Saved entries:
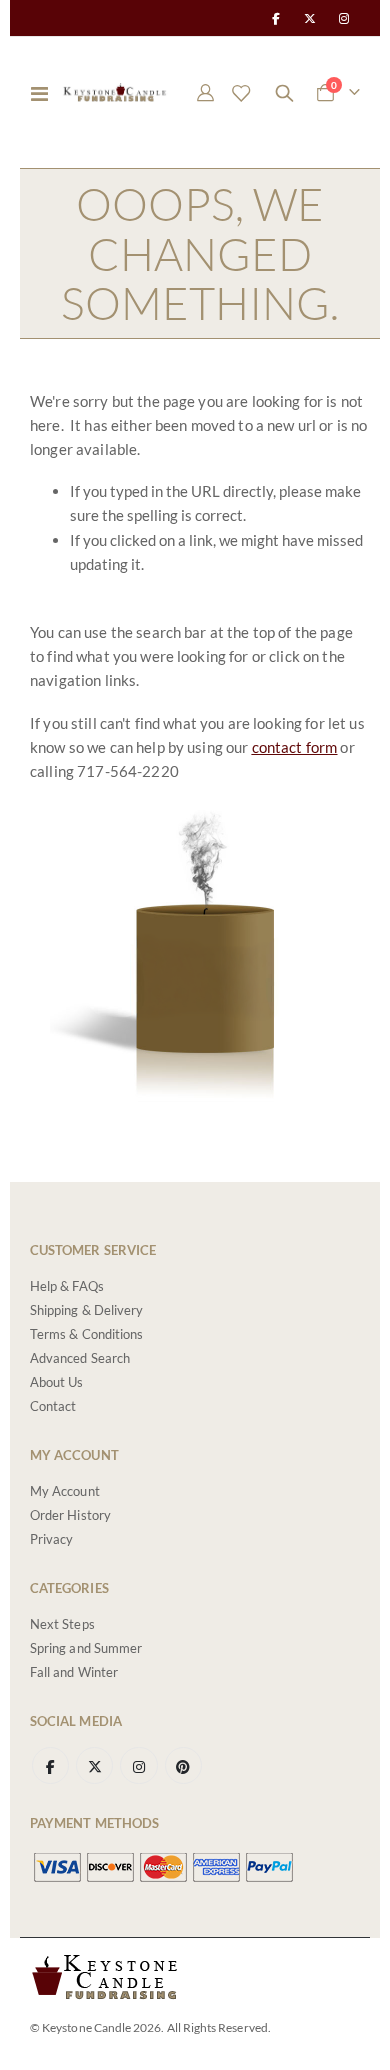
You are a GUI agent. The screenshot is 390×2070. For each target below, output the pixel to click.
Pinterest (183, 1765)
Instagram (138, 1765)
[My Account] (206, 93)
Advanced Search (80, 1358)
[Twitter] (310, 18)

Exercise prompt: Give the records again exactly, without pictures.

Your response:
You are a GUI agent. The screenshot is 390×2070. For each target below, output the pixel to click.
Pinterest (183, 1765)
Instagram (138, 1765)
[My Account] (206, 93)
Advanced Search (80, 1358)
[Twitter] (310, 18)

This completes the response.